BETTER. Trivial loop exit conditions are uninteresting and, well, trivial. Intel have been correctly predicting them for 15 years.

In fact your code is worse, because it wastes two registers and two instructions per cycle.

And you think it's fair to simply strip silicon somewhere and not giving it back at an equal rate in another part of the machine?

A loop predictor does not comprise anywhere near the amount of silicon to add an additional execution unit, or an additional retirement unit.

Now that we've got enough background, let's take a look at Intel's own description of the loop detector:

The Loop Detector analyzes branches to see if they have loop behavior. Loop behavior is defined as moving in one direction (taken or not-taken) a fixed number of times interspersed with a single movement in the opposite direction. When such a branch is detected, a set of counters are allocated in the predictor such that the behavior of the program can be predicted completely accurately for larger iteration counts than typically captured by global or local history predictors.

Which means that it only works if the loop always has the same number of iterations, and always fails the first time

"Because the Pentium M did it that way, all Intel processors do it that way"?

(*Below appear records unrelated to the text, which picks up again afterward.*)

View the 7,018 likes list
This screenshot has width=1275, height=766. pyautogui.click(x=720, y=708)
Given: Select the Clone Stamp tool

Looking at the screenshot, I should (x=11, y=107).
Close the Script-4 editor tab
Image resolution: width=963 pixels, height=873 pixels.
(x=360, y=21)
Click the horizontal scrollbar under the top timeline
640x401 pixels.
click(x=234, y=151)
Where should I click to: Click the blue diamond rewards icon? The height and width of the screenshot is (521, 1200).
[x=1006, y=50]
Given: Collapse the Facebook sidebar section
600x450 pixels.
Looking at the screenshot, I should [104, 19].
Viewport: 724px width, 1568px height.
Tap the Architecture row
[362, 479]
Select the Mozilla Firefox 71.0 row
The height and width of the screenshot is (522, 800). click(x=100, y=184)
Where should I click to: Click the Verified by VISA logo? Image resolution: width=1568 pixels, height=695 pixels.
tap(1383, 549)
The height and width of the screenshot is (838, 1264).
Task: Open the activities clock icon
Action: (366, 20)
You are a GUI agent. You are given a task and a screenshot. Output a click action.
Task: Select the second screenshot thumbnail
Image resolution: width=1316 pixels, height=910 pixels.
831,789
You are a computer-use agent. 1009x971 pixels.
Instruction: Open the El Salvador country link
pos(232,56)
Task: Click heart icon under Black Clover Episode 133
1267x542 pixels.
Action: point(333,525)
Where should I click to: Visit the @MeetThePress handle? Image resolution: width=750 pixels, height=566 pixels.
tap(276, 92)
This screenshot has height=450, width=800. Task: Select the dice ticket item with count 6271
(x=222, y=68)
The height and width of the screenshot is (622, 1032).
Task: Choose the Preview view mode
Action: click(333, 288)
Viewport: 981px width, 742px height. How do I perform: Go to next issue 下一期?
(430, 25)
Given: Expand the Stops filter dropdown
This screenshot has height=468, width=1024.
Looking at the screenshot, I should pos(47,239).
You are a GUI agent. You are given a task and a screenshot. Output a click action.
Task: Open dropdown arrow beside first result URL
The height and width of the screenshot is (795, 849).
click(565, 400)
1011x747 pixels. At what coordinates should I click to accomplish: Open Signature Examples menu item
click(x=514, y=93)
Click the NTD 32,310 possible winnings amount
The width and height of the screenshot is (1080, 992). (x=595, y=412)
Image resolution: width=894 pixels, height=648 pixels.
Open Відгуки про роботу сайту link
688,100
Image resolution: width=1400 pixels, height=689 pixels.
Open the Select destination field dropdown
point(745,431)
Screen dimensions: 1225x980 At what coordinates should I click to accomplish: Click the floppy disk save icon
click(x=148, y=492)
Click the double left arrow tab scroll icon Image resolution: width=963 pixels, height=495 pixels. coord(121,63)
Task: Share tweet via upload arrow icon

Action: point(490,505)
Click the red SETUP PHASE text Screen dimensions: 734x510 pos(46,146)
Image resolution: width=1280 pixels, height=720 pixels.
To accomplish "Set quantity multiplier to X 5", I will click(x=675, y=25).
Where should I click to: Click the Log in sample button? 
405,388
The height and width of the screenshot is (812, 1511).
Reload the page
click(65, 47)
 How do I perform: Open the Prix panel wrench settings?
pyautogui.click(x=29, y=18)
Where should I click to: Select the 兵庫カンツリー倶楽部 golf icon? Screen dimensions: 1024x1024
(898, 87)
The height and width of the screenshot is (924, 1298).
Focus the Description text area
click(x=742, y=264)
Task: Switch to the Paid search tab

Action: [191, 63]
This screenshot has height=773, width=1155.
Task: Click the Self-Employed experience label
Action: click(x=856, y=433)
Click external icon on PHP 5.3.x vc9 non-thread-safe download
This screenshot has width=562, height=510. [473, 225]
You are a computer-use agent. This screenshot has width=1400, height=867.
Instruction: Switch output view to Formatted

Nehalem and above implement Macro-op fusion, in which "dec reg, jnz backwards", "cmp reg, const, jnz backwards" pairs can be fused into one micro-op. Especially in the former case, tell me why it would be difficult for the processor to correctly predict that every time? It would surprise me entirely if Intel weren't predicting that correctly.

Now: Please tell me how you would beat branch-history predictors while using equal silicon area. Remember, if you use register or memory bandwidth to do so, the predictor wins, because those are things which are hard to expand (i.e. every increase in them consumes large amounts of silicon area) compared to the small dedicated resources predictors take.